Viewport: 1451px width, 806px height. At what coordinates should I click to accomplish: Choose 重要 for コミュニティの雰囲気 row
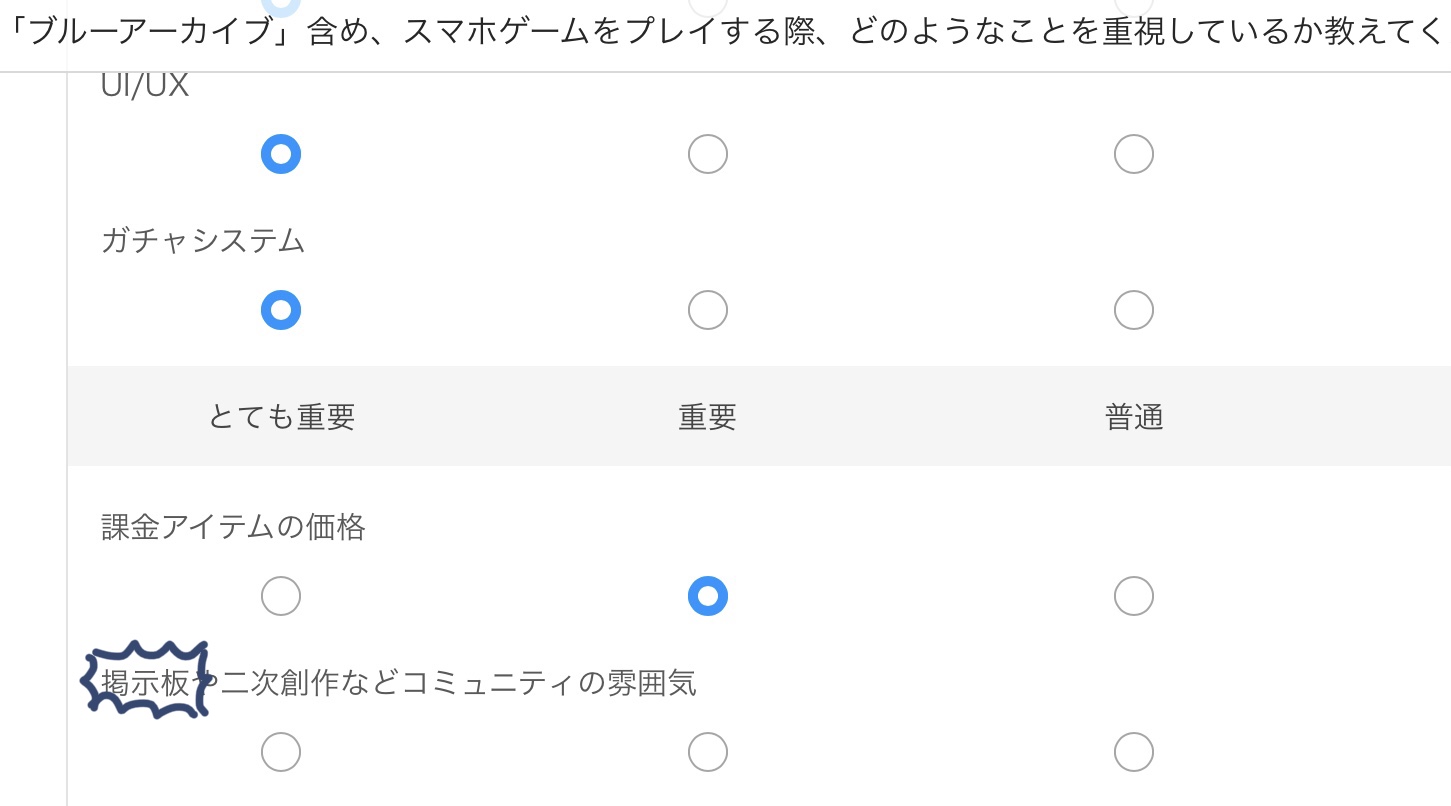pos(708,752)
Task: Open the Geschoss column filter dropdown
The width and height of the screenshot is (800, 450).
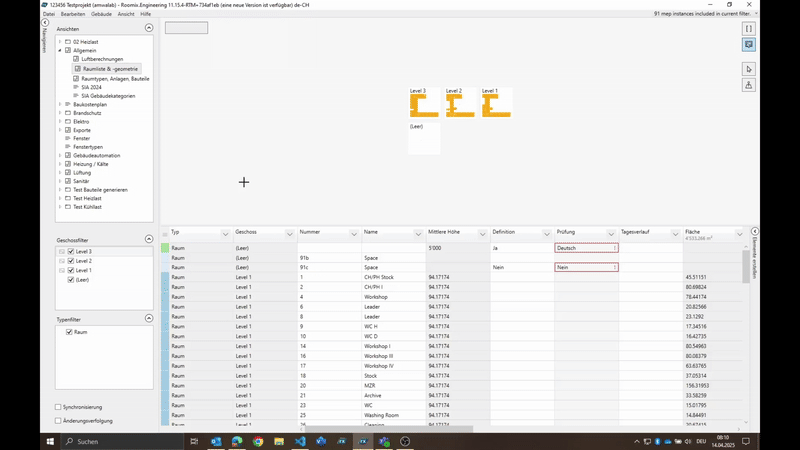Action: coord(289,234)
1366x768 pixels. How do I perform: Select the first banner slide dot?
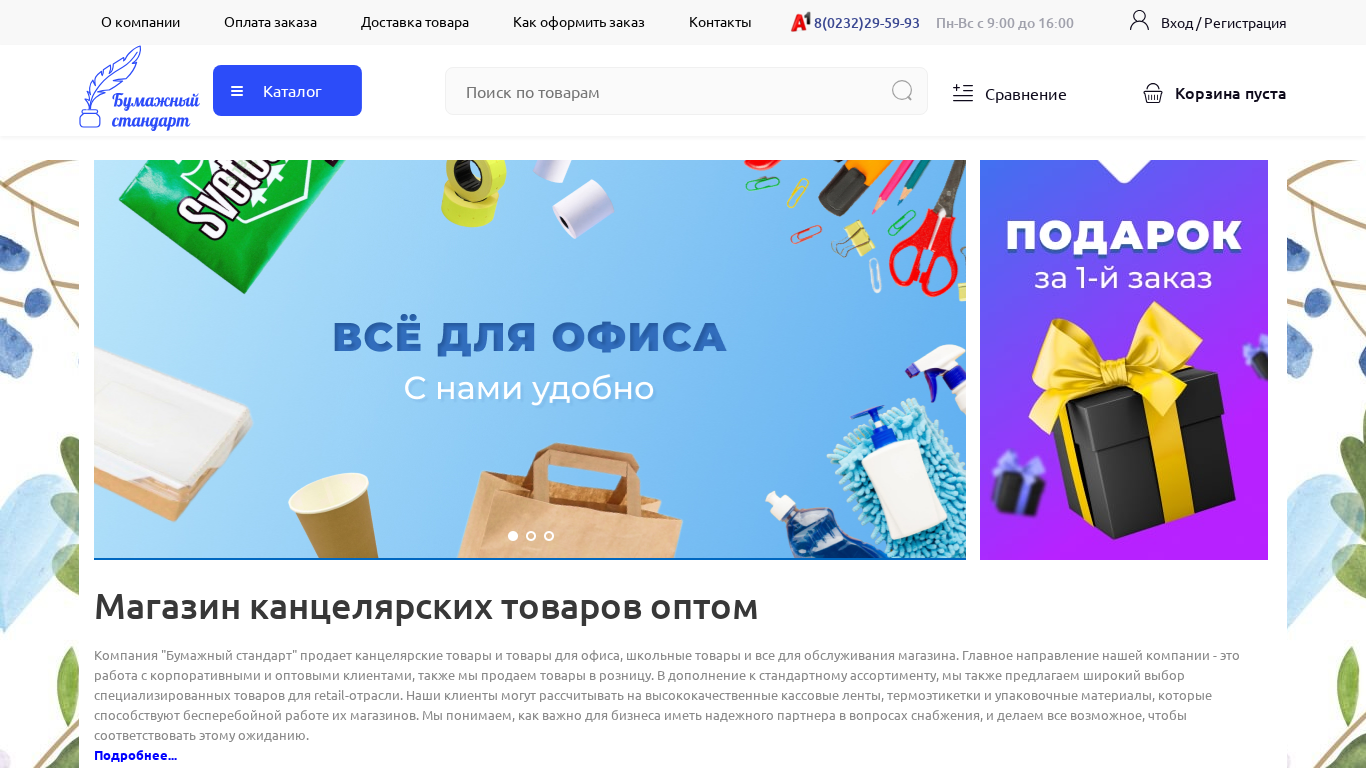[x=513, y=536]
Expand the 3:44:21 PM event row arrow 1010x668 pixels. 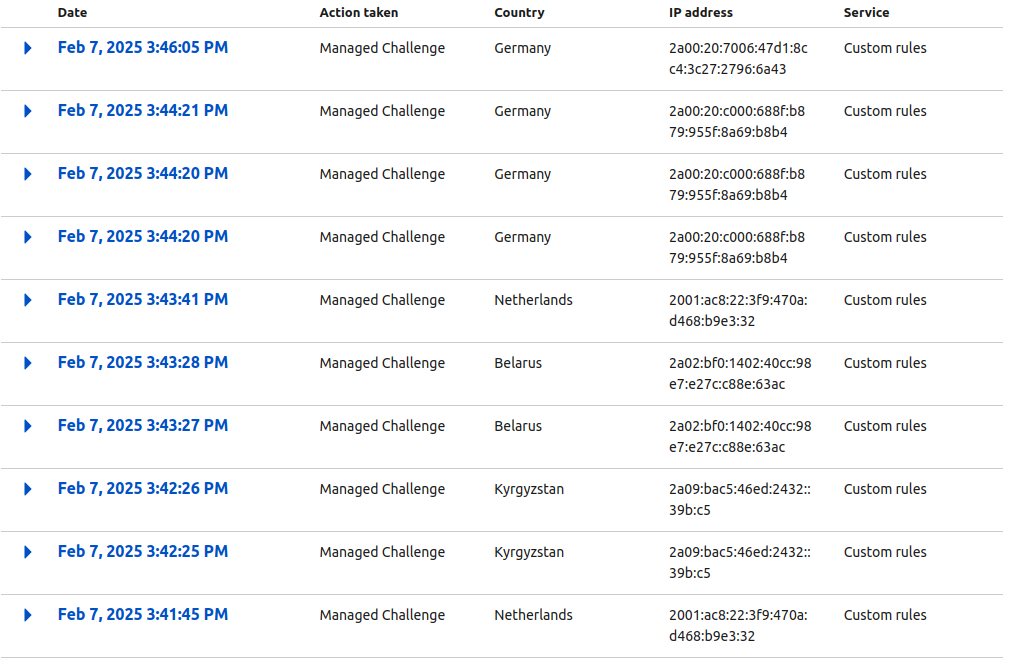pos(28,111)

####################

What to work on: Starting with the first line of the rows above and stopping after the line that contains "[x=513, y=536]", put those lines into a numbered list with no blank lines. Leave the pictures out.

Task output:
1. Viewport: 1451px width, 806px height. At what coordinates should I click to accomplish: Choose 重要 for コミュニティの雰囲気 row
2. pos(708,752)
3. Task: Open the Geschoss column filter dropdown
4. The width and height of the screenshot is (800, 450).
5. Action: coord(289,234)
6. 1366x768 pixels. How do I perform: Select the first banner slide dot?
7. [x=513, y=536]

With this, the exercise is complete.